Kearney retired from the Department of Agriculture in 1944, after which he moved to San Francisco, California, and became a research associate at the California Academy of Sciences, where he continued his taxonomic studies and collaborations with Peebles. He and Peebles published the first edition of Arizona Flora in 1951, a comprehensive guide to plants of the state that remains a standard reference a half-century later. Kearney was named an honorary curator, and was the subject of biographies and tribute articles by his colleagues. Kearney received the Certificate of Merit by the Botanical Society of America in August, 1956. Kearney died in San Francisco on October 19, 1956, at the age of 82.
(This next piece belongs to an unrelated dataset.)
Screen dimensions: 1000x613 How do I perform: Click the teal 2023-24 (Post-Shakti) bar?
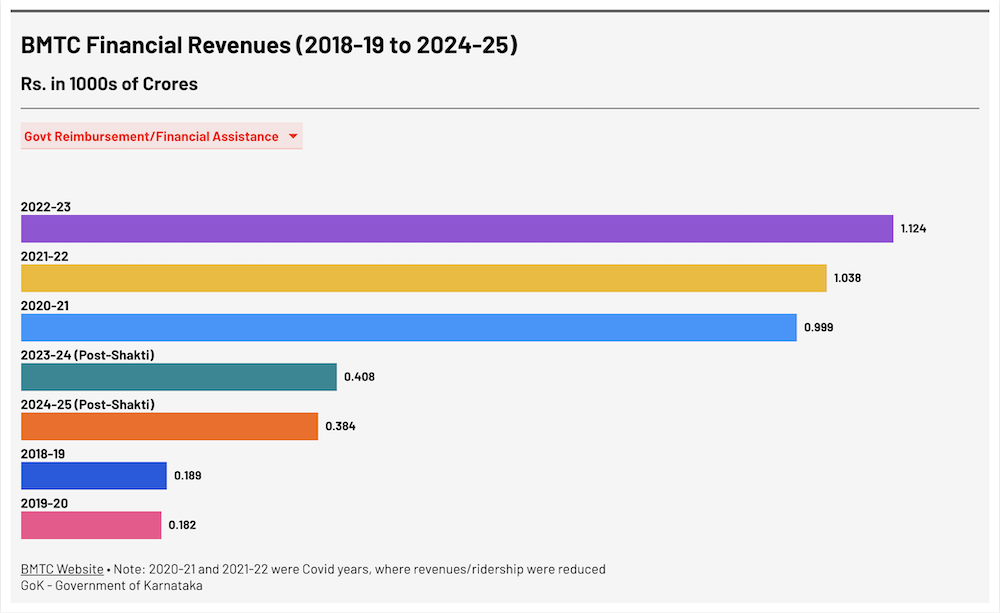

In 1967, botanist David Martin Bates, published a genus of flowering plants (belonging to the family Malvaceae), from Central America as Kearnemalvastrum, in Kearney's honour.

==Selected works==
- Kearney, Thomas H. (1898). A revision of the North American species of Calamagrostis. In: Studies on American Grasses. Bulletin 11, U.S. Dept. of Agriculture.
- Kearney, Thomas H. (1935). The North American species of Sphaeralcea subgenus Eusphaeralcea. Berkeley, Calif: University of California Press.
- Kearney, Thomas H., and Robert H. Peebles. (1942). Flowering plants and ferns of Arizona. Washington, D.C.: U.S. Dept. of Agriculture.
- Kearney, T. H, and R. H. Peebles. 1960. Arizona Flora: with supplement by John Thomas Howell, Elizabeth McLintock and collaborators. Berkeley: Univ. of California Press.